> Instructions for the task
Repeat every entry below exactly.

> Given records
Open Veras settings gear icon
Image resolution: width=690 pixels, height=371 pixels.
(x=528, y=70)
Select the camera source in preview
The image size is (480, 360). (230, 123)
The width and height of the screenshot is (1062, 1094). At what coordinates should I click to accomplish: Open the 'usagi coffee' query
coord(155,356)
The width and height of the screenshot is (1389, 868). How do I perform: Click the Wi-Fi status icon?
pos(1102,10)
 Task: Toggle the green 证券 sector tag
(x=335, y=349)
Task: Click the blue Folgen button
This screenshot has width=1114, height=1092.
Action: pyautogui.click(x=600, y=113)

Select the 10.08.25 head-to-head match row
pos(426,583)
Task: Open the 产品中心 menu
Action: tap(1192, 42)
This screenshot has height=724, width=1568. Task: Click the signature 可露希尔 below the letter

> Result of this exercise
Open Veras settings gear icon
Image resolution: width=690 pixels, height=371 pixels.
(x=528, y=70)
Select the camera source in preview
The image size is (480, 360). (230, 123)
The width and height of the screenshot is (1062, 1094). At what coordinates should I click to accomplish: Open the 'usagi coffee' query
coord(155,356)
The width and height of the screenshot is (1389, 868). How do I perform: Click the Wi-Fi status icon?
pos(1102,10)
 Task: Toggle the green 证券 sector tag
(x=335, y=349)
Task: Click the blue Folgen button
This screenshot has width=1114, height=1092.
Action: pyautogui.click(x=600, y=113)

Select the 10.08.25 head-to-head match row
pos(426,583)
Task: Open the 产品中心 menu
Action: tap(1192, 42)
This screenshot has height=724, width=1568. Task: Click the signature 可露希尔 below the letter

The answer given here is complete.